100kW? Nvidia BGX 200 servers are 14kW each, not counting the interconnect, or anything else. According to nuggets I’ve read online, we’re talking 200 megawatts for an Earth-based AI datacenter these days, without something exotic like underclocked Cerebras WSEs (which would be pretty neat, actually…)
Plugging 200 megawatts into this:
https://www.calctool.org/quantum-mechanics/stefan-boltzmann-law
I get about 0.46 square kilometers, depending on the coolant temperature, and ultimate efficiency of the system (with how you orient the thing relative to solar panels, how you circulate coolant…)

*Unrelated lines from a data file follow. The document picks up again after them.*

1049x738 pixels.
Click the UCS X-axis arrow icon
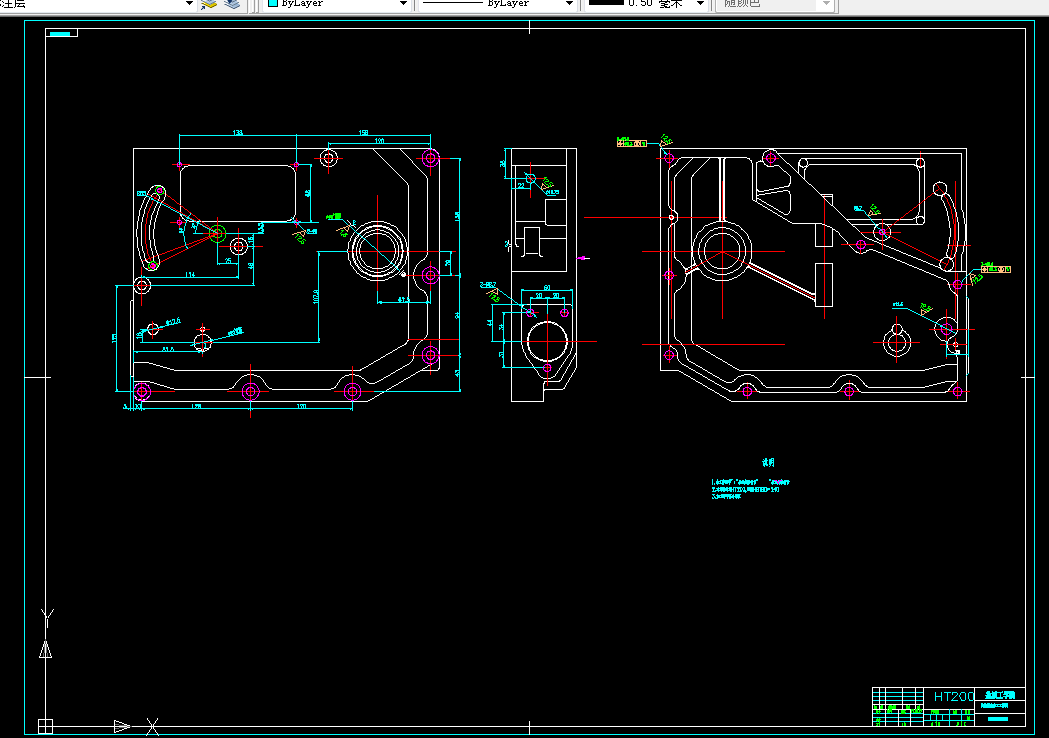point(122,726)
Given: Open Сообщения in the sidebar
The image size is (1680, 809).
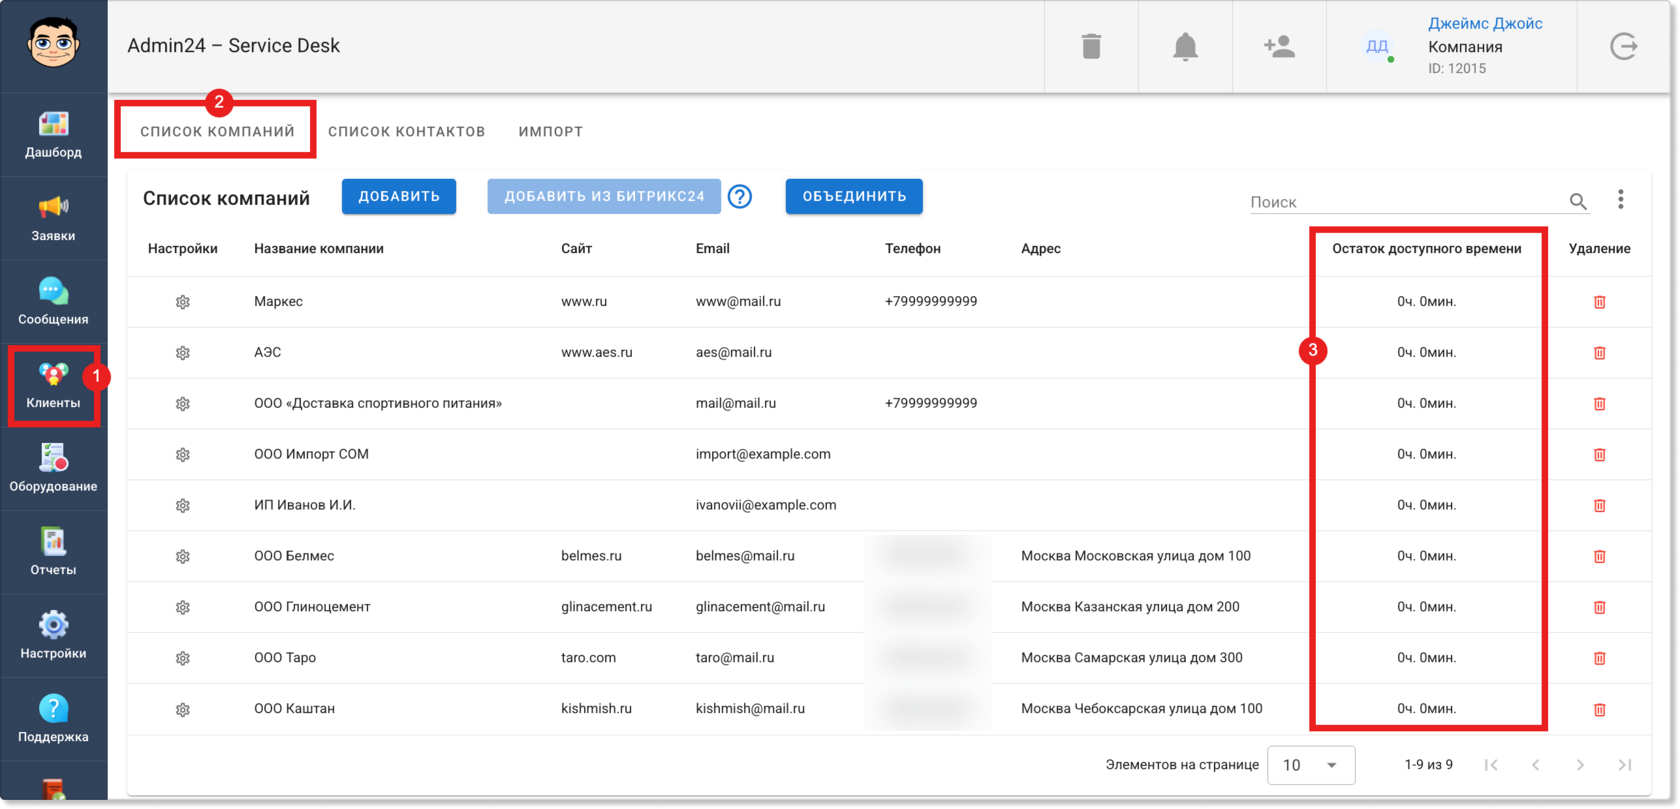Looking at the screenshot, I should 53,302.
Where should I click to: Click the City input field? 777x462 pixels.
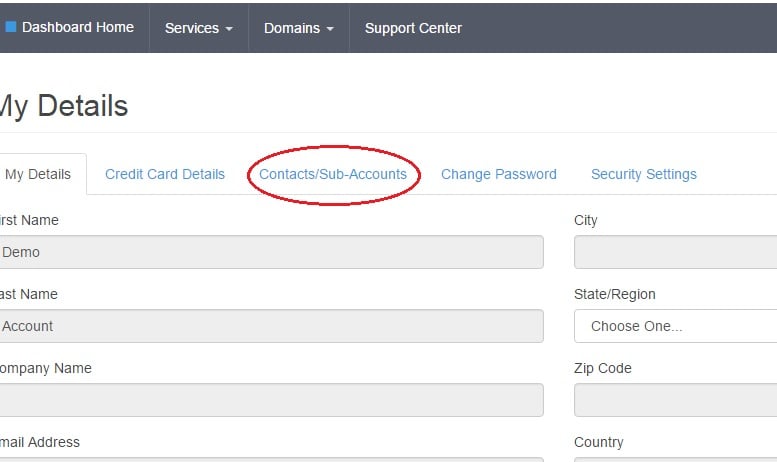click(675, 252)
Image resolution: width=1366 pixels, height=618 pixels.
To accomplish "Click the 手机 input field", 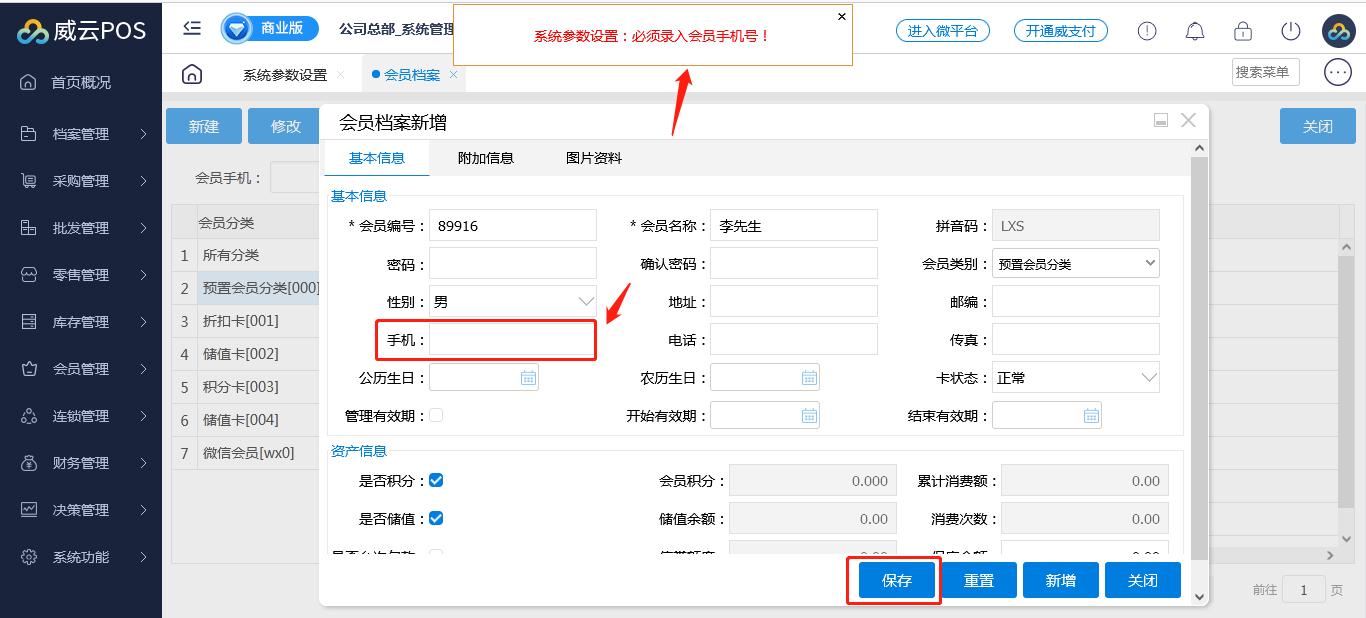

I have no clue what the construction of such a huge structure would look like, but if it was a simple 0.5 inch aluminum sheet, it would weigh like 15,000 metric tons. Even much thinner, that’s still on the order of “mass of a cargo ship”
Why is that, though?
Well, something like the ISS doesn’t generate much heat, and hypothetical rockets that need big radiators have very hot coolant to dissipate heat quickly. But space data centers are the sinister combination of “tons of waste heat” and “needs a low coolant temperature.”

That’s interesting, but what’s the point? If it’s like 2 DGX boxes in each satellite, spaced out, the interconnect between them is going to be very slow, and the individual computational power of each satellite will not be that impressive.
And if you connect them all in one constructed mesh and wire them together, well, you’ve made a 200MW datacenter! The economies remain the same.
If hardware gets more power efficient, well… Then why do you need to go to space anymore?